Syaiful Islam, Okezone · Senin 28 Agustus 2017 16:21 WIB
https: img.okezone.com content 2017 08 28 337 1764658 menteri-yohana-kekerasan-pada-perempuan-dan-anak-seperti-fenomena-gunung-es-aoEGOvkLvg.jpg Menteri PPPA Yohana Yembise (Foto: Syaiful/Okezone)

SURABAYA – Fenomena kekerasan terhadap perempuan dan anak di Indonesia bak gunung es. Dimana korban yang berani melapor hanya sebagain kecil, sedangkan yang tidak melapor masih banyak.

Hal tersebut disampaikan Menteri Pemberdayaan Perempuan dan Perlindungan Anak (PPPA), Yohana Yembise, pada sejumlah wartawan usai membuka acara Temu Nasional Partisipasi Publik untuk Kesejahteraan Perempuan dan Anak (PUSPA) di Surabaya, Senin (28/7/2017).

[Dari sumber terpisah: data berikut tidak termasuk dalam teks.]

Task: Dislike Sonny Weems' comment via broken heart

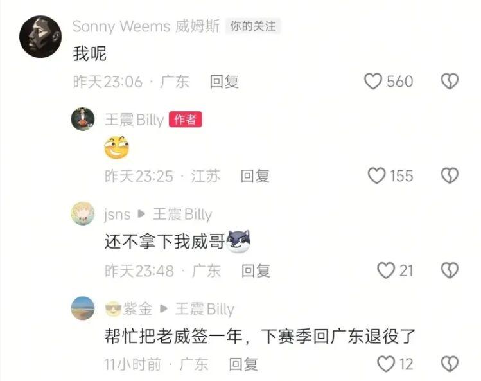Action: pyautogui.click(x=450, y=82)
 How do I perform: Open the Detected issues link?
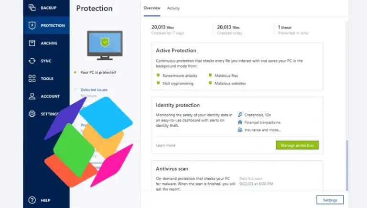pyautogui.click(x=94, y=90)
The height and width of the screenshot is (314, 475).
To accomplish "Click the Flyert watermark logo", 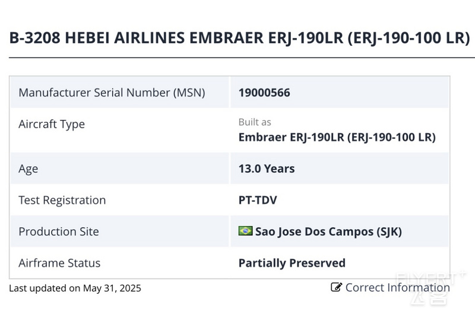I will click(x=430, y=288).
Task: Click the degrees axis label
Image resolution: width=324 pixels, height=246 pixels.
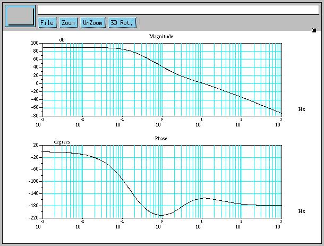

“Kekerasan terhadap perempuan dan anak di seluruh Kabupaten/Kota seperti fenomena gunung es, karena para korban masih banyak yang belum lapor. Tapi setelah kami melakukan sosialiasi, akhirnya masyarakat yang menjadi korban berani melapor,” terang Yohana.

Kekerasan yang biasanya terjadi pada perempuan seperti seksualitas, psikis dan pemukulan. Bahkan masih ditemukan kekerasan dalam rumah tangga (KDRT). Misal suami melakukan pemukulan pada istrinya.

Selain itu kekerasan pada anak juga masih ditemukan di lembaga pendidikan seperti guru memukul murid. Kondisi tersebut harus segera diakhiri, disamping membuat anak sakit, juga hal semacam itu (kekerasan) akan ditiru oleh anak-anak.

“Anak-anak akan meniru prilaku guru, orang tua dan lingkungan. Kami sudah membuat Undang-Undang yang baru tentang perlindungan anak. Dimana pelaku pelecehan seksual yang membuat korbannya cacat hingga meninggal, maka akan dipenjara seumur hidup, pemasangan chip, dan tembak mati,” ungkap Yohana.

Ini dilakukan supaya para pelaku jera dan tidak mengulangi perbuatan. Dengan digelar temu PUSPA diharapkan bisa mensinergikan sekaligus mengkolaborasi, baik peran Kementerian PPPA atau Dinas PPPA di Provinsi dan Kabupaten/Kota dengan Lembaga Masyarakat (LM), dalam menangani persoalan dan meningkatkan kesejahteraan perempuan dan anak di Indonesia.

“Masih banyak LM yang memiliki ide maupun rumusan strategi, namun masih terbatas pada jangkauan dan jaringan kerjanya di daerah masing-masing. Kami berharap seluruh elemen masyarakat, utamanya lembaga masyarakat dapat bekerja dengan jangkauan yang lebih luas, memiliki jaringan bermitra yang lebih banyak untuk saling bertukar ide dalam konteks perempuan dan anak,” paparnya.

Temu Nasional PUSPA 2017 yang berlangsung pada 27–29 Agustus 2017 di Surabaya, Jawa Timur ini merupakan pertemuan tindak lanjut dari Temu Nasional PUSPA sebelumnya yang telah dilaksanakan pada 30 Mei–1 Juni 2016 di Yogyakarta. Sekitar 300 peserta dari berbagai elemen masyarakat hadir dalam acara ini untuk mengikuti berbagai rangkaian kegiatan PUSPA 2017, yang terdiri dari sesi inspirasi, sesi pasar ide, sesi konferensi, dan kunjungan lapangan (fieldtrip).